EXERCISE PROMPT
Reproduce word for word the portion of the passage below on Iran's nuclear deal, starting with "Analysts say that" and going on through "Seyyed Ali Khamenei.".

Analysts say that the deal, negotiated in Tehran with sign-off by President Mahmoud Ahmadinejad – who has declared repeatedly that Iran would not step back “one iota” from its nuclear rights – almost certainly has the backing of Iran’s supreme religious leader, Ayatollah Seyyed Ali Khamenei.
“I don’t see this as merely an Ahmadinejad move,” says Farideh Farhi, an Iran specialist at the University of Hawaii at Manoa. “I think there is no way you could have gotten the kind of reaction you get now in Iran – like 238 members of the parliament writing a letter in support – unless there is a definite signal from the highest office.”
Iran demands 'inalienable rights' under NPT
The letter to the IAEA restates that Iran remains “committed to its obligations” under the nuclear Non-Proliferation Treaty (NPT), and notes its “wide-ranging cooperation with the IAEA.”

DATA FOR REVIEW
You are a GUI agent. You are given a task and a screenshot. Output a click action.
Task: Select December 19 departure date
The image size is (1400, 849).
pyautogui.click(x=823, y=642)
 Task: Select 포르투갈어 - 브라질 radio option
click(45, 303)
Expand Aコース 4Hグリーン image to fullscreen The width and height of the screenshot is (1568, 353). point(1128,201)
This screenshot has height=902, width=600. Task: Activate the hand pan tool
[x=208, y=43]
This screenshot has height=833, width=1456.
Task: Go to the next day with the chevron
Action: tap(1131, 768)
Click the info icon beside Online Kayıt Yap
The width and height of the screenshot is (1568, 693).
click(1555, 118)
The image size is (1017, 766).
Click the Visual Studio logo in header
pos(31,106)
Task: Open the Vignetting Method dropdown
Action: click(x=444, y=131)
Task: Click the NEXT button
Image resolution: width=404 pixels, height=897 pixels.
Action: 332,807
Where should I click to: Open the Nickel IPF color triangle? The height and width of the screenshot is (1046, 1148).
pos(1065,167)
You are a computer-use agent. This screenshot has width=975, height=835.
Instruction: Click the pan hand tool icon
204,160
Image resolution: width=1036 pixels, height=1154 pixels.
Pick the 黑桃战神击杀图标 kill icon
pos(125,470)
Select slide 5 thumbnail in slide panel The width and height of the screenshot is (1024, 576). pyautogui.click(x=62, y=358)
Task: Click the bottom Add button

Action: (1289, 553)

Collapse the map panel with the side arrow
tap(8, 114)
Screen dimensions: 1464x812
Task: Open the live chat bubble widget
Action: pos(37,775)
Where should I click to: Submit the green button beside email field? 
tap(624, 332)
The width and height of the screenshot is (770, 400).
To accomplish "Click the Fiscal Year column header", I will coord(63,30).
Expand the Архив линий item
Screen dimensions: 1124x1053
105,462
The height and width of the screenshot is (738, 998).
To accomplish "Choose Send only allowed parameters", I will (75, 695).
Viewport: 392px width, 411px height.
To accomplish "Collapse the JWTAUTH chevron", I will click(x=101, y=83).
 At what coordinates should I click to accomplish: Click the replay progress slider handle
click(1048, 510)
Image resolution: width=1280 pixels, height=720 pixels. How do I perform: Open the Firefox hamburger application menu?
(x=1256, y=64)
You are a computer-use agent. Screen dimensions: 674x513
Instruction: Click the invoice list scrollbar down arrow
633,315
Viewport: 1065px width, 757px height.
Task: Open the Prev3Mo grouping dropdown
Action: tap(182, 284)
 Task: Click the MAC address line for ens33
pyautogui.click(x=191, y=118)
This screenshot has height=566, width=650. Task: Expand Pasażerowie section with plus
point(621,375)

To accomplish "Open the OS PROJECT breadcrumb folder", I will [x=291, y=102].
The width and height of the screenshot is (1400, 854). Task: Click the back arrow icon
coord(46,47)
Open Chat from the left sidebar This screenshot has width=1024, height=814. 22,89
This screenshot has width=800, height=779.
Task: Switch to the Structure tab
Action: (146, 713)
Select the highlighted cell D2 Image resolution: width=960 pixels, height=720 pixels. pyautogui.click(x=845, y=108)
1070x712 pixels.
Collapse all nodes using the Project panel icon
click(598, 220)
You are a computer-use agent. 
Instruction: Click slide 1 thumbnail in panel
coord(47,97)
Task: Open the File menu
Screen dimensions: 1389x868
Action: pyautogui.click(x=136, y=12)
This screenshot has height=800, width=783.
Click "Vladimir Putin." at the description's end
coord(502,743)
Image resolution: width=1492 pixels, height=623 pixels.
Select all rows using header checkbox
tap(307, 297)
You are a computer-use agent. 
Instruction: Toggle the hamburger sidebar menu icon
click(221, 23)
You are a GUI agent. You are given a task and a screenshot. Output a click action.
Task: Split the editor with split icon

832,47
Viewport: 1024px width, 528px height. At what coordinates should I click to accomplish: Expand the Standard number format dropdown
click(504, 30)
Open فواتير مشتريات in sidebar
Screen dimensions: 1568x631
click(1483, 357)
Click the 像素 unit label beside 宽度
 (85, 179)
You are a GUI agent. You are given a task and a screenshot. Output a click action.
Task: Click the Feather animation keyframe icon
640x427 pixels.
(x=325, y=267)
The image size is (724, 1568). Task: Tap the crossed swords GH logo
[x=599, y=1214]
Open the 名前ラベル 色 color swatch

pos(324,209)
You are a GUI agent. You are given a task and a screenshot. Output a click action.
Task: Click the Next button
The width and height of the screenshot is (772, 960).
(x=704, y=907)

SOLUTION TO THIS EXERCISE
Analysts say that the deal, negotiated in Tehran with sign-off by President Mahmoud Ahmadinejad – who has declared repeatedly that Iran would not step back “one iota” from its nuclear rights – almost certainly has the backing of Iran’s supreme religious leader, Ayatollah Seyyed Ali Khamenei.